In a temper, she stamps her foot at him, throwing up a small cloud of dust. Unimpressed, Norbert Fischer looks straight into her angry eyes. But, with a little tuft of hay perched on her white curly head, she really doesn‘t look very intimidating. “I suppose I‘d better get out of your way,” Norbert says, with a chuckle, retreating a few steps and climbing over the wooden fence to get out of the enclosure. The old ewe, who has successfully chased Norbert away from her breakfast, digs her head into the haystack and begins to munch. She is not the only sheep to have hay stuck on top of her head. But no matter how much hay they eat, they will not go hungry. The lush meadows of Hohenlohe are all around.

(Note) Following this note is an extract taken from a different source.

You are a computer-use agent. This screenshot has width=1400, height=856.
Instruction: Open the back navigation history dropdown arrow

Norbert Fischer’s bio-dynamic farm is located in the unspoiled countryside of the Hohenlohe. Northeast of Stuttgart, this region is known for organic farming. In the early 1980s, this native of Nuremberg leased a small farm in Langenburg, bought two sheep and started making cheese. Twenty years and 250 sheep later, he bought a large piece of land above the town and built a large barn, a cheese dairy, a farm shop and his house. Everything is made of wood and glass, with colourful meadows of flowers on the roofs and lots of love in every corner.
Mediterranean cheese from Hohenlohe
Now it is off with his black jacket and on with his white apron. Norbert walks into the warm, humid dairy. Today he is making Robiola, a fine Italian soft cheese that he sells at the weekly market. To do this, he heats the sheep‘s milk, still warm from the morning milking, and uses rennet, an enzyme from the sheep‘s stomach, to curdle the cheese. If the milk had known what to expect, it would have stayed in the sheep!

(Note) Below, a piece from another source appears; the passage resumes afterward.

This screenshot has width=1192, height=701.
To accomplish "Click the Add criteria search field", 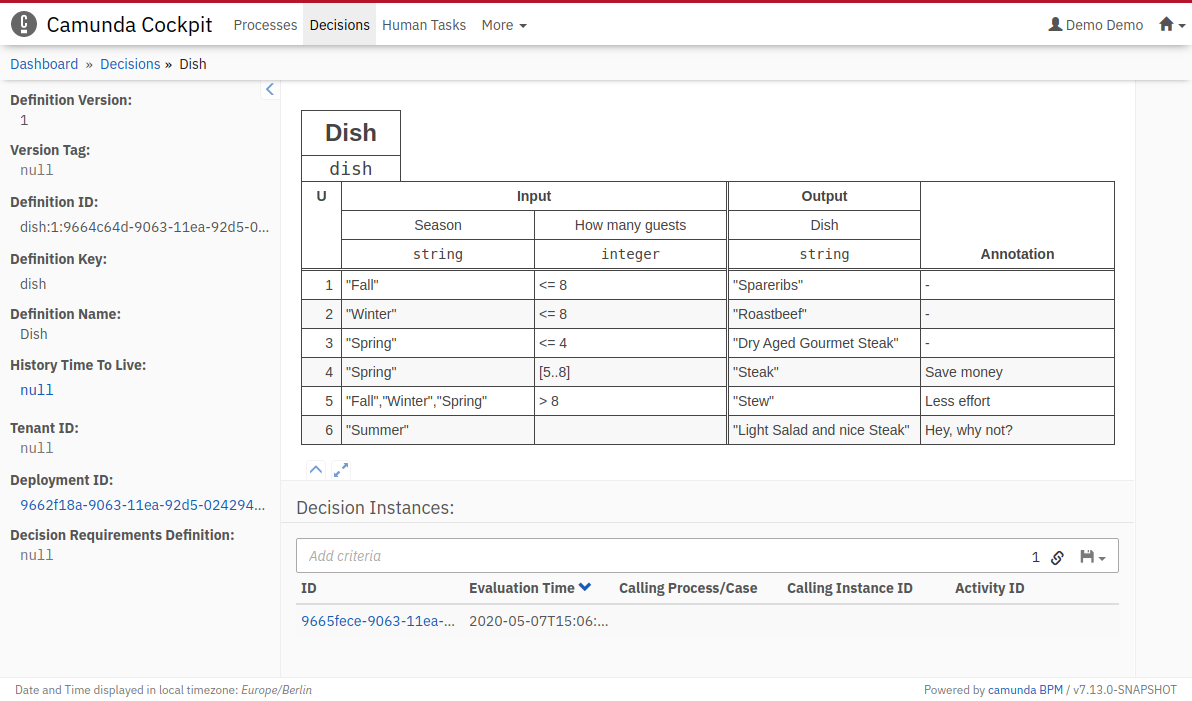I will click(x=660, y=556).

Suddenly, it is no longer milk! It is cut up, swirled around for 20 minutes and even thrown up in the air. Norbert cuts the cheese with two special metal curd cutters, once across and once lengthways. This removes the whey from the curd. More and more stirring extracts more and more liquid, helping the cheese to solidify. To test whether the curd is firm enough, Norbert puts a couple of cubes in the palm of his hand and rolls them around. The consistency seems to be right; with a satisfied nod, the shepherd begins to fill the square cheese moulds with curd. In order to drive the last drops of whey out of the cheese, Norbert turns the small moulds upside down, one after the other, with a loud bang.

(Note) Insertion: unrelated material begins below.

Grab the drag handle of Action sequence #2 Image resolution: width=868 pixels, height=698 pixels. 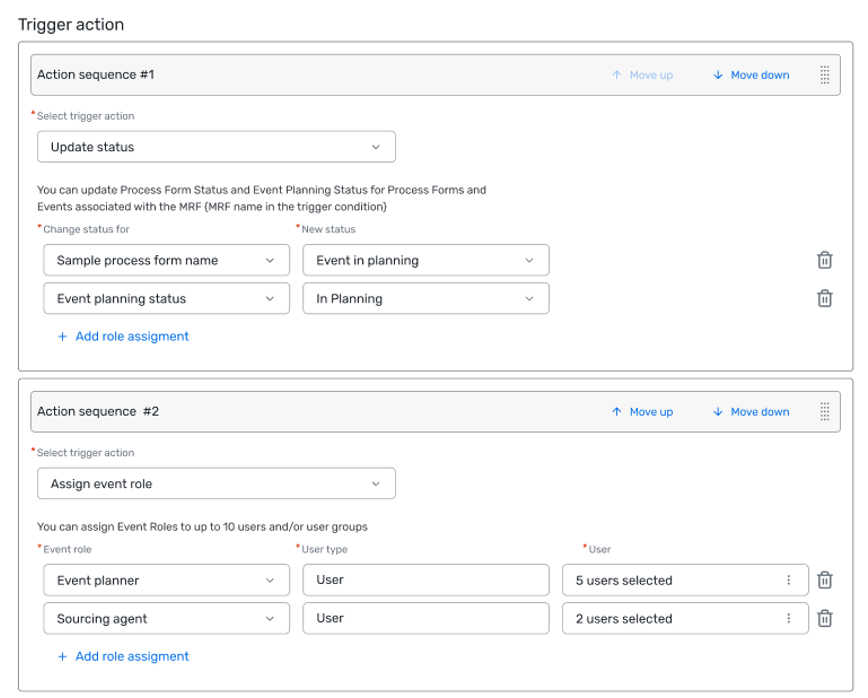(x=824, y=412)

So, how did Norbert learn how to make such good cheese? Where did he acquire the skills? The answer is simple: whenever he tasted a good cheese, he read all about its production and worked to recreate it, continuing until he got it right. In the past 30 years, he has added an aromatic pecorino, a soft camembert and strong blue to his cheese portfolio. All are handmade and originate in the green northeast corner of Baden-Württemberg.